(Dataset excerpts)
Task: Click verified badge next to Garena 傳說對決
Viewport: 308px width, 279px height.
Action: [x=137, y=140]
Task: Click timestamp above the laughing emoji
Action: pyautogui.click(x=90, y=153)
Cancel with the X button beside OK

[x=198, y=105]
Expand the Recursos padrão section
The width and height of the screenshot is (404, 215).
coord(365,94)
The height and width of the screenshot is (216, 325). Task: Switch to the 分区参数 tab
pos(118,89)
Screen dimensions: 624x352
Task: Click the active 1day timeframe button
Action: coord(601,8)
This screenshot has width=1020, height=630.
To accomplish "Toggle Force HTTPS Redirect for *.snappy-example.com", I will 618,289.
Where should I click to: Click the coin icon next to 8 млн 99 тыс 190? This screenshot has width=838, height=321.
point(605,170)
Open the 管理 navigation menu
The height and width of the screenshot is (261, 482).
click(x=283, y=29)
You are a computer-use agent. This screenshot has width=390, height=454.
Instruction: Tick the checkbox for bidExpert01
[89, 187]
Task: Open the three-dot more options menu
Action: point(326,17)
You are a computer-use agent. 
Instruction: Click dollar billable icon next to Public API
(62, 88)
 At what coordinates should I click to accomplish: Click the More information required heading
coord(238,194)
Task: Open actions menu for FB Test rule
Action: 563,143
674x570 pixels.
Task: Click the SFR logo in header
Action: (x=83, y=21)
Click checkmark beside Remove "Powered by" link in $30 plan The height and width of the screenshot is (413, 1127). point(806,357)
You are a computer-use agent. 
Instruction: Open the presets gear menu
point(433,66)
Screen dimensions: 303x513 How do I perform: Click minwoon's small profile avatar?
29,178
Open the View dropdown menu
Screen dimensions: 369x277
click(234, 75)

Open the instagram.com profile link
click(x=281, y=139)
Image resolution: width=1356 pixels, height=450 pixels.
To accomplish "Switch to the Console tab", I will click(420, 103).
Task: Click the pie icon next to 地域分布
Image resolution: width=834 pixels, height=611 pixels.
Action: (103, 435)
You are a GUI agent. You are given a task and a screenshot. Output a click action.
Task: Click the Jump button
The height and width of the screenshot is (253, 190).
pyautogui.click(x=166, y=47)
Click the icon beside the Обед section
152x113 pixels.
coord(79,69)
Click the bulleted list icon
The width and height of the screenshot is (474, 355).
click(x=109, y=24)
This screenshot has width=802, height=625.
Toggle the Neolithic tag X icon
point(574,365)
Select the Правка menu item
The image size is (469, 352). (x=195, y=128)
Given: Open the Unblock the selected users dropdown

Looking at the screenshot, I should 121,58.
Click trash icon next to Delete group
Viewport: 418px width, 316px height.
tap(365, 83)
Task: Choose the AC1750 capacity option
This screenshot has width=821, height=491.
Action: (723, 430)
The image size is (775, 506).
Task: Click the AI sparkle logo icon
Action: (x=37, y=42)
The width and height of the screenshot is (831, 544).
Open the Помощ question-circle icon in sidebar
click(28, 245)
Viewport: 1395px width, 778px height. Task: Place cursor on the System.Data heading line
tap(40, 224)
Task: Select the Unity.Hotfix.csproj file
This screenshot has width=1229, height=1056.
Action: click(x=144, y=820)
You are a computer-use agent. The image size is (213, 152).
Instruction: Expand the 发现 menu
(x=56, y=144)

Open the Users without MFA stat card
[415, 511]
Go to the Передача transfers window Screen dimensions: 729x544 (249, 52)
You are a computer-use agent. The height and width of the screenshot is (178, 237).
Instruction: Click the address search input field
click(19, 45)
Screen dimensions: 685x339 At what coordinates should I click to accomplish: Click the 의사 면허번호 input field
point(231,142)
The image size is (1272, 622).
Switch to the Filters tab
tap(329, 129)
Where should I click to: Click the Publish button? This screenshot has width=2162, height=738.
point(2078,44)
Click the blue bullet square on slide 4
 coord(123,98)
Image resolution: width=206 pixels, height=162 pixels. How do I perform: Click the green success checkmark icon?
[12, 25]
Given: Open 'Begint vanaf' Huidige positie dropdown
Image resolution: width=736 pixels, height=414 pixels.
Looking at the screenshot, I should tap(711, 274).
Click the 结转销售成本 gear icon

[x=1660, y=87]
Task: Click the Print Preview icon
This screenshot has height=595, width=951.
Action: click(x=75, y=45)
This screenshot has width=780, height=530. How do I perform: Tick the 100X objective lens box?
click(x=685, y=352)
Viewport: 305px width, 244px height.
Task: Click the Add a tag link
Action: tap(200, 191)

TASK DETAILS
An exact copy of all the records is the expected answer.

EXERCISE ANSWER
Task: Click verified badge next to Garena 傳說對決
Viewport: 308px width, 279px height.
Action: [x=137, y=140]
Task: Click timestamp above the laughing emoji
Action: pyautogui.click(x=90, y=153)
Cancel with the X button beside OK

[x=198, y=105]
Expand the Recursos padrão section
The width and height of the screenshot is (404, 215).
coord(365,94)
The height and width of the screenshot is (216, 325). Task: Switch to the 分区参数 tab
pos(118,89)
Screen dimensions: 624x352
Task: Click the active 1day timeframe button
Action: coord(601,8)
This screenshot has width=1020, height=630.
To accomplish "Toggle Force HTTPS Redirect for *.snappy-example.com", I will 618,289.
Where should I click to: Click the coin icon next to 8 млн 99 тыс 190? This screenshot has width=838, height=321.
point(605,170)
Open the 管理 navigation menu
The height and width of the screenshot is (261, 482).
click(x=283, y=29)
You are a computer-use agent. This screenshot has width=390, height=454.
Instruction: Tick the checkbox for bidExpert01
[89, 187]
Task: Open the three-dot more options menu
Action: point(326,17)
You are a computer-use agent. 
Instruction: Click dollar billable icon next to Public API
(62, 88)
 At what coordinates should I click to accomplish: Click the More information required heading
coord(238,194)
Task: Open actions menu for FB Test rule
Action: 563,143
674x570 pixels.
Task: Click the SFR logo in header
Action: (x=83, y=21)
Click checkmark beside Remove "Powered by" link in $30 plan The height and width of the screenshot is (413, 1127). point(806,357)
You are a computer-use agent. 
Instruction: Open the presets gear menu
point(433,66)
Screen dimensions: 303x513 How do I perform: Click minwoon's small profile avatar?
29,178
Open the View dropdown menu
Screen dimensions: 369x277
click(234, 75)

Open the instagram.com profile link
click(x=281, y=139)
Image resolution: width=1356 pixels, height=450 pixels.
To accomplish "Switch to the Console tab", I will click(420, 103).
Task: Click the pie icon next to 地域分布
Image resolution: width=834 pixels, height=611 pixels.
Action: (103, 435)
You are a GUI agent. You are given a task and a screenshot. Output a click action.
Task: Click the Jump button
The height and width of the screenshot is (253, 190).
pyautogui.click(x=166, y=47)
Click the icon beside the Обед section
152x113 pixels.
coord(79,69)
Click the bulleted list icon
The width and height of the screenshot is (474, 355).
click(x=109, y=24)
This screenshot has width=802, height=625.
Toggle the Neolithic tag X icon
point(574,365)
Select the Правка menu item
The image size is (469, 352). (x=195, y=128)
Given: Open the Unblock the selected users dropdown

Looking at the screenshot, I should 121,58.
Click trash icon next to Delete group
Viewport: 418px width, 316px height.
tap(365, 83)
Task: Choose the AC1750 capacity option
This screenshot has width=821, height=491.
Action: (723, 430)
The image size is (775, 506).
Task: Click the AI sparkle logo icon
Action: (x=37, y=42)
The width and height of the screenshot is (831, 544).
Open the Помощ question-circle icon in sidebar
click(28, 245)
Viewport: 1395px width, 778px height. Task: Place cursor on the System.Data heading line
tap(40, 224)
Task: Select the Unity.Hotfix.csproj file
This screenshot has width=1229, height=1056.
Action: click(x=144, y=820)
You are a computer-use agent. The image size is (213, 152).
Instruction: Expand the 发现 menu
(x=56, y=144)

Open the Users without MFA stat card
[415, 511]
Go to the Передача transfers window Screen dimensions: 729x544 (249, 52)
You are a computer-use agent. The height and width of the screenshot is (178, 237).
Instruction: Click the address search input field
click(19, 45)
Screen dimensions: 685x339 At what coordinates should I click to accomplish: Click the 의사 면허번호 input field
point(231,142)
The image size is (1272, 622).
Switch to the Filters tab
tap(329, 129)
Where should I click to: Click the Publish button? This screenshot has width=2162, height=738.
point(2078,44)
Click the blue bullet square on slide 4
 coord(123,98)
Image resolution: width=206 pixels, height=162 pixels. How do I perform: Click the green success checkmark icon?
[12, 25]
Given: Open 'Begint vanaf' Huidige positie dropdown
Image resolution: width=736 pixels, height=414 pixels.
Looking at the screenshot, I should tap(711, 274).
Click the 结转销售成本 gear icon

[x=1660, y=87]
Task: Click the Print Preview icon
This screenshot has height=595, width=951.
Action: click(x=75, y=45)
This screenshot has width=780, height=530. How do I perform: Tick the 100X objective lens box?
click(x=685, y=352)
Viewport: 305px width, 244px height.
Task: Click the Add a tag link
Action: tap(200, 191)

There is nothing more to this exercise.